The complement to this idea is that suffering is at some level beneficial, because it forces you to undergo the growth that you otherwise wouldn’t. In religion, this is often expressed as God ‘choosing’  a person to suffer to make them a better person. Elsewhere, it’s just a latent prejudice that suffering builds character, or whatever.

This meme, such as it is, needs to die. And not just die, but die a painful death – a flaming spike through the chest, or drawn and quartered, or maybe even untreated cancer.

Yes, suffering sometimes produces growth, and a number of people have discovered their better selves amid suffering. But not everyone who suffers makes this discovery, and I would say not even most. There is a surfeit of books and movies about people who triumphed over adversity, and learned important life lessons in the process – but you never see books or movies about people who were pricks before adversity and stayed pricks afterward.

For the patient, this creates tremendous pressure to find transcendance in illness. I’ve seen plenty of folks scramble and scurry to make something – anything – of their illness, like disease is a giant box of stale, wormy Cracker Jack with a surprise buried somewhere inside. These days, I think a lot of people are surprised to find out that illness, deep down, really is just pain and suck – and then despair.

But worse are the people who  simply tell themselves they are better just for having gone through suffering – even though they’re still ginormous pricks. The meme is so widespread that people latch on to it just as soon as they’re diagnosed, without ever really undergoing the personal struggle that actually makes you a better person. And God forbid you discover in your experience something that doesn’t mesh with the narrative. (Along those lines, let me recommend again Barbara Ehrenreich’s excellent essay, Welcome to Cancerland.)

I want to think I have grown as a result of my illness. I am certainly more deliberate in how I live my life, and that’s a good thing. But I also have to admit that the times when I have suffered the most are also the times when I have been the most selfish, irresponsible, and unresponsive to the people I love. I am not a better person when suffering, and I doubt I am that much of a better person for having suffered.

Moreover, now that I am relatively well, I have a lot of energy that I can devote to self-improvement. I want to use some of the energy for spiritual development, and I think it’s ridiculous to suggest that I must wait instead for more suffering. In fact, what got me into trouble was suggesting that I might encourage the woman who makes my life so joyful to start beating me, so I can suffer and therefore grow; but if you really believe suffering is beneficial, does it matter what the suffering looks like?

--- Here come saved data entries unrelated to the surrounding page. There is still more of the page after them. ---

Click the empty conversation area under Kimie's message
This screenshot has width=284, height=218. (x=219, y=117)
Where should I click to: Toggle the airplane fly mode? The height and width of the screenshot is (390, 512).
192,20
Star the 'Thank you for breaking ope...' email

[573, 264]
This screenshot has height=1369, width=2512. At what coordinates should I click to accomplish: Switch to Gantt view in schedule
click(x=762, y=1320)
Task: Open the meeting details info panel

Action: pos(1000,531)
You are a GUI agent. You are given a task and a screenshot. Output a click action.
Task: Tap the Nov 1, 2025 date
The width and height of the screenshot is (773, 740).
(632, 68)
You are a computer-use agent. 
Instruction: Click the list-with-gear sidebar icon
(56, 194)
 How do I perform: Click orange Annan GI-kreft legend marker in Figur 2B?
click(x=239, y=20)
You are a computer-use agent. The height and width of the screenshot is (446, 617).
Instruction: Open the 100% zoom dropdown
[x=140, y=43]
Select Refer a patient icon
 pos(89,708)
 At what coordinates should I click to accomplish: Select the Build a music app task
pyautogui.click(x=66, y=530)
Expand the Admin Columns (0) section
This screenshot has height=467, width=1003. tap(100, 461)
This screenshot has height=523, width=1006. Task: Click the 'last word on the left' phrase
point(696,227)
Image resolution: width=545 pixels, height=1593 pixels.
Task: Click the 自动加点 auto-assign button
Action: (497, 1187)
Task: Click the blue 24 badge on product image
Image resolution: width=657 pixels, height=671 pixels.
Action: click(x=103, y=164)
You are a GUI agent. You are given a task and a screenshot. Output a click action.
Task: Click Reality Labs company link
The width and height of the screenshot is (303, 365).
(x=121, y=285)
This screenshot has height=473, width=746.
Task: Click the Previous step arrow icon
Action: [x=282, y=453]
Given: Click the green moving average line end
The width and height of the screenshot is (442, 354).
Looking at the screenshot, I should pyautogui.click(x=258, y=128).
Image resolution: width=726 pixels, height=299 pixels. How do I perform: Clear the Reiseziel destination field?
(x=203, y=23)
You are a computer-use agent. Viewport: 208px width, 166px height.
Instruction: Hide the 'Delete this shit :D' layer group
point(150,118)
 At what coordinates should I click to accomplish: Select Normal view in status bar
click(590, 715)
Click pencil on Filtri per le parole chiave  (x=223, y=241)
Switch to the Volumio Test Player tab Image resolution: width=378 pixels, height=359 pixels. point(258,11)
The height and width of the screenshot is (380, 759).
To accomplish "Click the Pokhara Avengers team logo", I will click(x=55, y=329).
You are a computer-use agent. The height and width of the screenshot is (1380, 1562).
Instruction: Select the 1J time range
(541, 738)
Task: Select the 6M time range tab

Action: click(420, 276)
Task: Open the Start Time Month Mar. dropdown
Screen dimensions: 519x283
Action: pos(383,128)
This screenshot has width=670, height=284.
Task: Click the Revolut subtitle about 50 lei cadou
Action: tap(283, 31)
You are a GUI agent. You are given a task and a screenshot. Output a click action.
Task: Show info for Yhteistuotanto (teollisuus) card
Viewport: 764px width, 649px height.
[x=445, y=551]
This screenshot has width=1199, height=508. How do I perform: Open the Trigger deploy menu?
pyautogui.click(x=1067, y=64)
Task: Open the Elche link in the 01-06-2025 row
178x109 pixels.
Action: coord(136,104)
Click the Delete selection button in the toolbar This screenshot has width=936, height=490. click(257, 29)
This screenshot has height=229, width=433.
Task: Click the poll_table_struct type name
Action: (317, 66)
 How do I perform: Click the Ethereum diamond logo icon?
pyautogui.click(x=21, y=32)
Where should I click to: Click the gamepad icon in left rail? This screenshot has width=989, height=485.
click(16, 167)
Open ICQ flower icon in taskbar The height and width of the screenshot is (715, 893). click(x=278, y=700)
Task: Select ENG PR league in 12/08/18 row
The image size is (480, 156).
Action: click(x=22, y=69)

Illness – and suffering more generally – doesn’t make you a better person. You can, in response to suffering, make yourself a better person. But you can also make yourself a better person even without suffering. In fact, in some ways it’s a lot easier – but you might not have a sense of urgent need to do so. Meanwhile, telling ourselves that suffering makes us better people makes it easier for us to ignore suffering in others – and that, as a matter of fact, makes us worse.